The Summer School proposes a virtual classroom educational approach aiming to enable open knowledge dynamics, through practices of peer-to-peer exchange and sharing. Part of the goal is to rethink the educator’s role, which should not be intended anymore as a “master” (in the classical sense), but rather as a “mentor”, a guide into the intricate art of heuristics. This approach is particularly relevant today, as the quantity of knowledge exceeds the individual capability of mastering it and therefore a critical attitude becomes a necessary tool to address complexity.

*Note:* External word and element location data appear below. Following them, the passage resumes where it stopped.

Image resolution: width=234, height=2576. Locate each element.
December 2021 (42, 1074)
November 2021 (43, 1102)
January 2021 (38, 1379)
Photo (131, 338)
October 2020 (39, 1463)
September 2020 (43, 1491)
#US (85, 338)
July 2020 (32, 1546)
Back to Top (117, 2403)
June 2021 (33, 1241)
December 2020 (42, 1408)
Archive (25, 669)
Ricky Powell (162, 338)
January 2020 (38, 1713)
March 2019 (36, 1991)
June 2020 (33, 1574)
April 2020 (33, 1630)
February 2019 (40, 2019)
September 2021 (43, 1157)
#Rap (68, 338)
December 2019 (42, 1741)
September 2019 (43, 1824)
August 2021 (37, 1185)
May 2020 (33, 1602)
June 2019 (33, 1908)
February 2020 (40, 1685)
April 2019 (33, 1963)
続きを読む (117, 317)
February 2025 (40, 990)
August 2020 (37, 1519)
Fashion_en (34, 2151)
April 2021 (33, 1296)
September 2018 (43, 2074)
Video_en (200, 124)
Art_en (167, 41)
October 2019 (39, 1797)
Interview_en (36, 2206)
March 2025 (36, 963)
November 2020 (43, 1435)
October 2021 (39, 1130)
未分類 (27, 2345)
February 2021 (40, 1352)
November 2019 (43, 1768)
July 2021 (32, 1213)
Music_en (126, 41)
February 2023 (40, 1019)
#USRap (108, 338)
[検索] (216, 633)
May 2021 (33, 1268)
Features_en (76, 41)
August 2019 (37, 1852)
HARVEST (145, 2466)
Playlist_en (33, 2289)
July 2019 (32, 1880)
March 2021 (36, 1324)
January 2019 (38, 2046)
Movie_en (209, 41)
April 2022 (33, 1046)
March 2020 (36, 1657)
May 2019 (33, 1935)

Expressing opinions and comments which can generate a useful debate
Give background to critics and questions, starting by specific sectors or disciplines
BRING REAL FACTS TO THE DISCUSSION
Facts matter and they can give depth and context to research questions, providing a foundation for intervention
From lectures to hands-on activities, exploring and materializing the boundaries of experimental knowledge
The School provides stimulating lectures and studio activities where students in small groups integrate, through a peer-to-peer exploration and discussion, the insight provided by the Keynotes and Guest Speakers.
Stefano Maffei, PhD
Department of Design,
Politecnico di Milano
He teaches Advanced Product-Service System and Production Models and Service Design at the School of Design, Politecnico di Milano. He is the Director of Polifactory the Fab Lab/Maker Space of Politecnico di Milano, of the Service Design Master and of the Service Innovation Academy at POLI.design, Politecnico di Milano. He coordinates international research projects and labs exploring the design for policy thematic area, also in collaboration projects with public bodies and institutions exploring the creation of innovation ecosystems based on openP2P collaboration between designers, makers/makerspaces and SMEs/Craftsmen.
Chiara Colombi, PhD
Department of Design,
Politecnico di Milano
Her research interests concern knowledge creation processes, codification of meta-design research praxis and development of merchandising systems in “culture intensive” industries, with a specific focus on the fashion sector.
Jonathan Chapman, PhD
Director of Doctoral Studies,
School of Design, Carnegie Mellon
Chapman is Full Professor & Director of Doctoral Studies at Carnegie Mellon University’s School of Design. His research shapes design paradigms for longer-lasting products and experiences—an approach he calls “emotionally durable design.” He works with global businesses and governments, from Philips and COS, to the House of Lords and the UN—advancing the social and ecological relevance of products, technologies, systems, and policies.